As of May 20, USD/JPY sits around 158.8490. The Japanese Ministry of Finance has vowed to "shield" the yen. On May 19, the pair pushed toward 159 before finding some stability.
Here is the mechanical problem. The yen is weak because Japanese interest rates are still very low relative to the US. The BOJ has been painfully slow to raise rates. That interest rate differential is the gravity well pulling yen sellers. Japan can intervene - the Ministry of Finance sells dollars and buys yen - and it can move the price for a few days. But intervention does not change the interest rate differential. It is a temporary dam on a permanent flow. Once the intervention stops, the yen drifts back toward 160 unless the BOJ does something to close the rate gap.
Japan has already intervened twice in about a week. That is the "yen bazooka" strategy: fire a big shot, buy some political breathing room, then hope the market forgets. The problem is the market remembers, and the interest rate differential keeps pushing it back. Every intervention is a signal that the BOJ is behind the curve on rates and has to use the foreign exchange buffer to make up for it.
The simplest model is this: the dollar's 2026 rally was a geopolitical risk premium, not a fundamental strength signal. It was paid into the dollar because the dollar is liquid, big, and the default choice when oil might get disrupted and supply chains might break. Now that the disruption risk is fading, the premium is unwinding. The dollar is not collapsing - it is just returning to whatever its baseline is when the Middle East isn't about to catch fire.
The yen story is an adjacent mechanical issue. The BOJ is trapped between raising rates aggressively (which would hurt a fragile domestic economy) and letting the yen slide (which creates political liability and import inflation).
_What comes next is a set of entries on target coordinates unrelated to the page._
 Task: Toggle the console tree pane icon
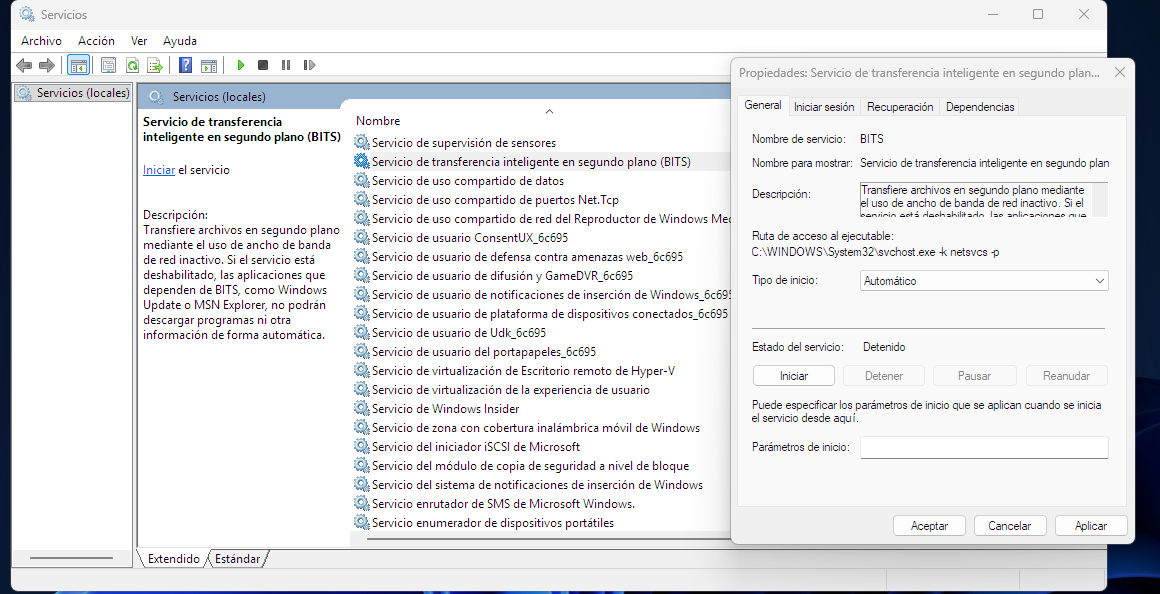[x=78, y=65]
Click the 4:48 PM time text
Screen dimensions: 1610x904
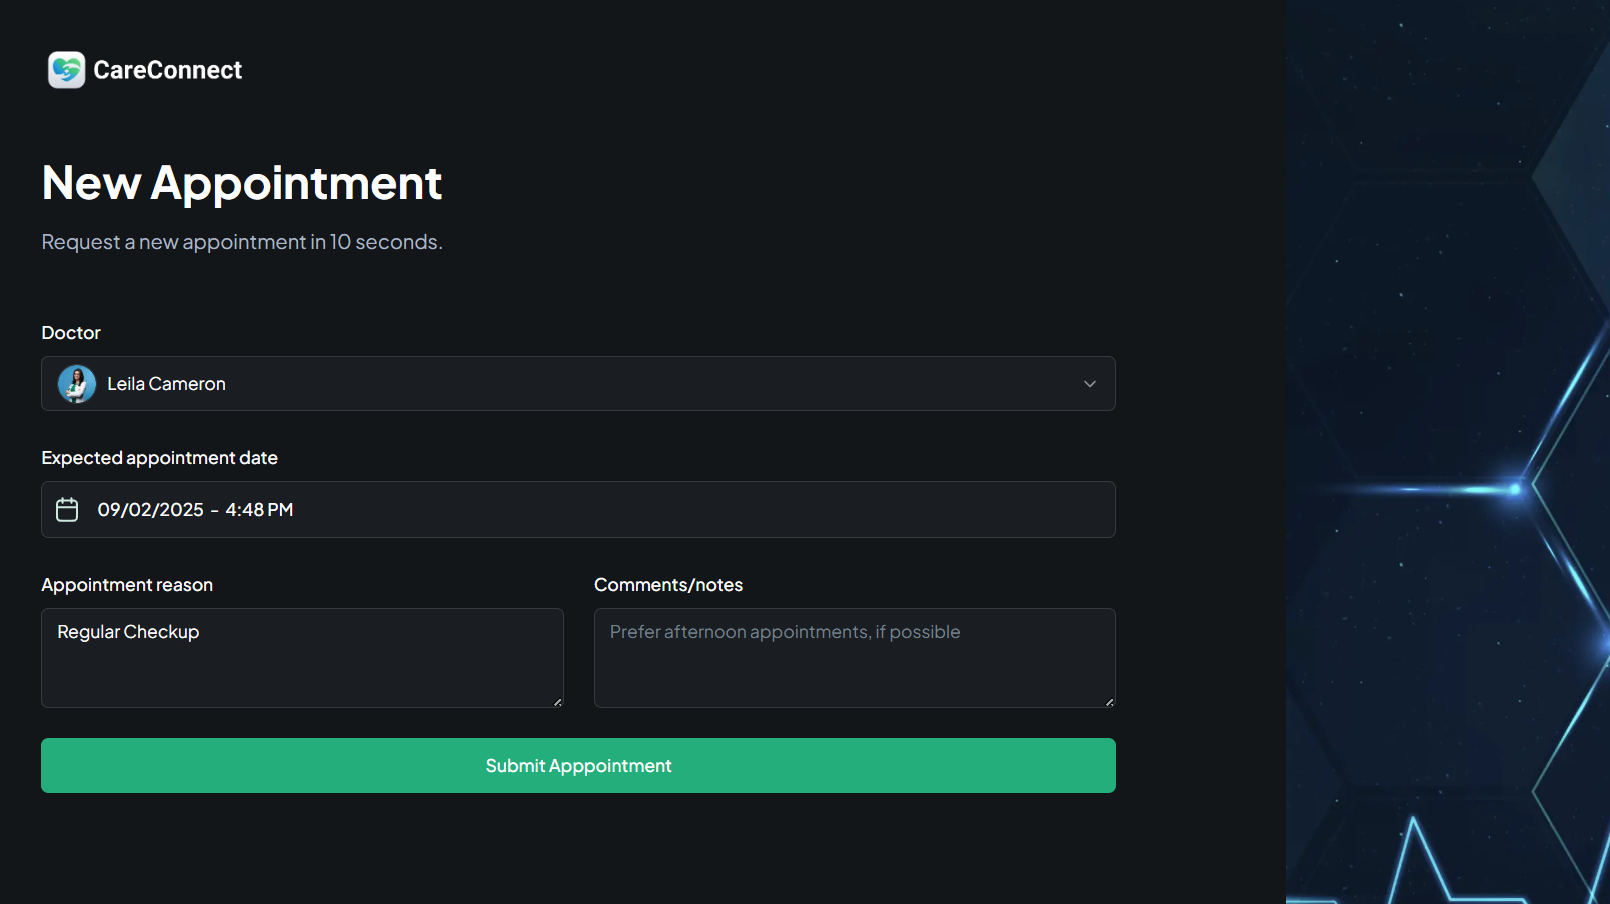[259, 510]
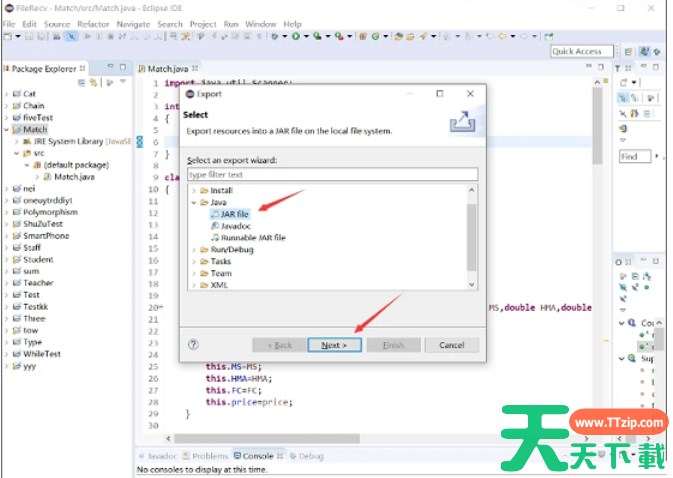Screen dimensions: 673x478
Task: Click the help question mark icon in Export dialog
Action: (193, 344)
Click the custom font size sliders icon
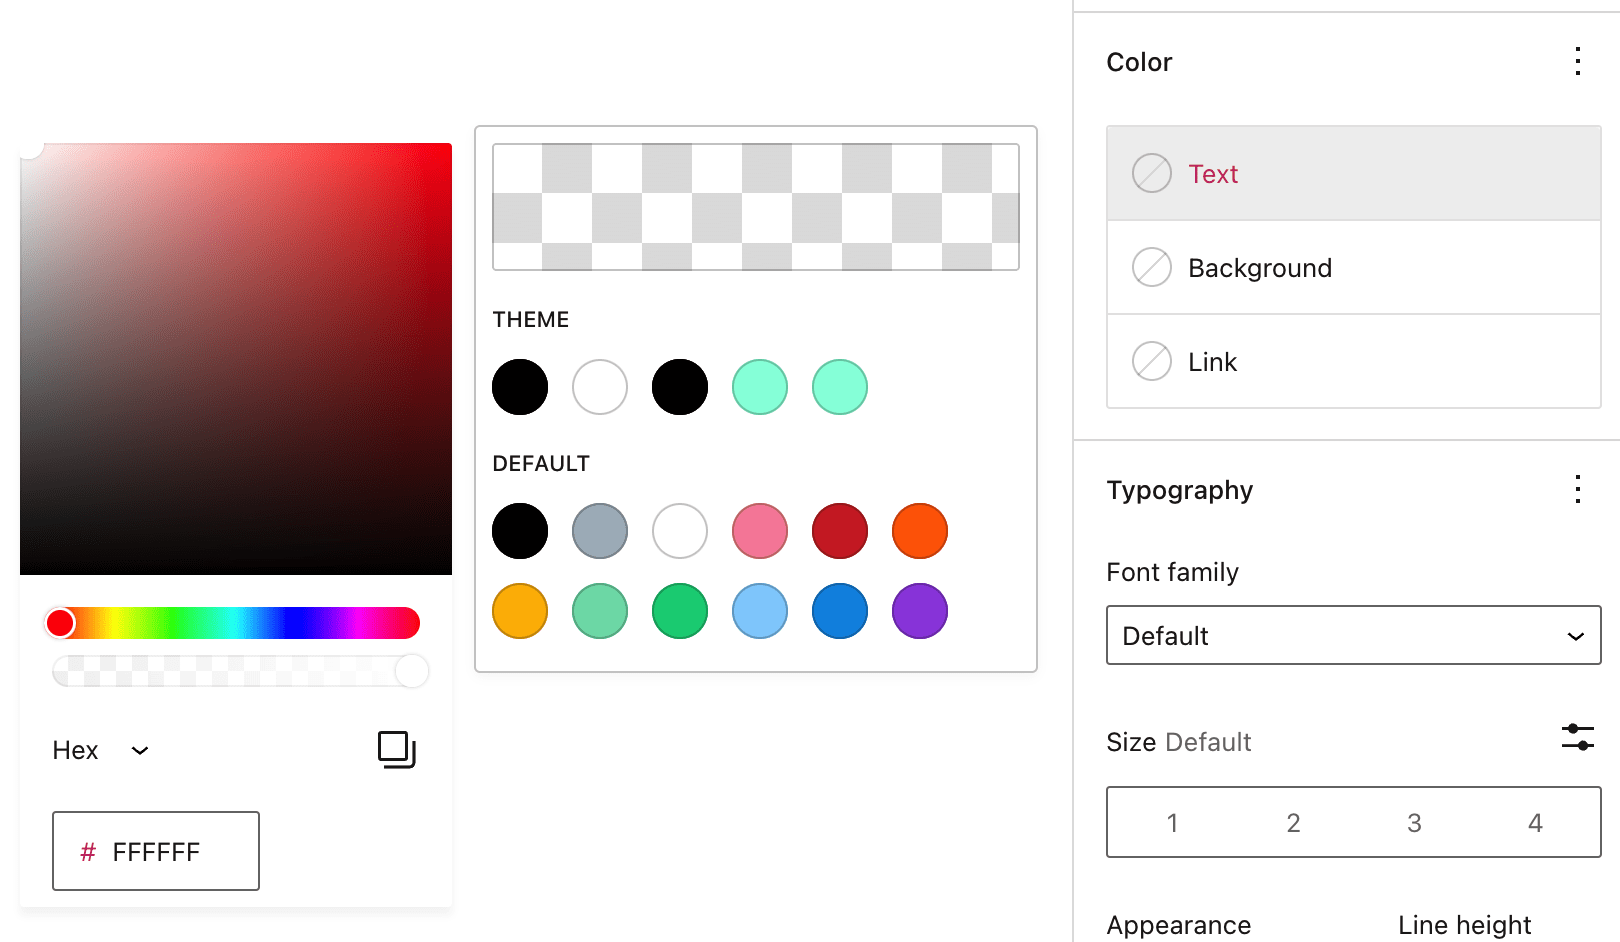The image size is (1620, 942). (1577, 738)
Intervention is the middle path: expensive, temporary, and increasingly visible. It works until it doesn't, and right now it is approaching the "doesn't" part.
The structural implication is straightforward. The dollar's recent strength was borrowed - from fear, not from economic fundamentals. The question is what happens to it once the war premium is gone and the Fed is still dealing with the inflation legacy of tariffs and rate cuts. That is a different story. But it is the one that actually matters.